Work to be completed >> In the excerpt on the Fed's debit interchange proposal, which card issuers would be exempt from the interchange changes?

** Start Document excerpt **

The Fed's interchange provisions, which were released just before the end of the year, could cap debit card interchange fees that are paid by merchants to card issuers at as little as seven cents per transaction. Issuers with under $10 billion in assets would be exempt from the interchange changes. The Fed proposal will remain open for public comment until February 22nd. Fed officials during their December meeting said that the interchange provisions, if ultimately approved, would likely not become effective until after April. Also on the committee's agenda, based on a tentative two-month schedule released by its chairman, Rep. Spencer Bachus (R-Ala.), are hearings on:

  • Monetary policy and jobs, Feb. 9 (10 a.m.)
  • GSE reform, Feb. 9 (2 p.m.)

** End Document excerpt **
** Start Dataset excerpt **

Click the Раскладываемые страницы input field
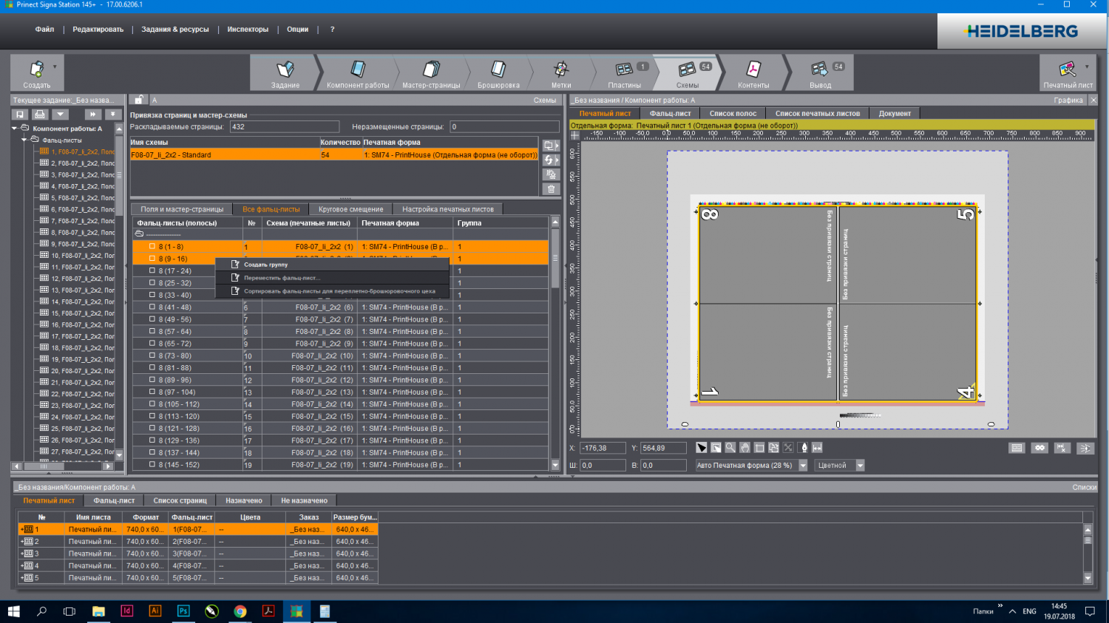Image resolution: width=1109 pixels, height=623 pixels. point(284,127)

** End Dataset excerpt **

The output >> Issuers with under $10 billion in assets.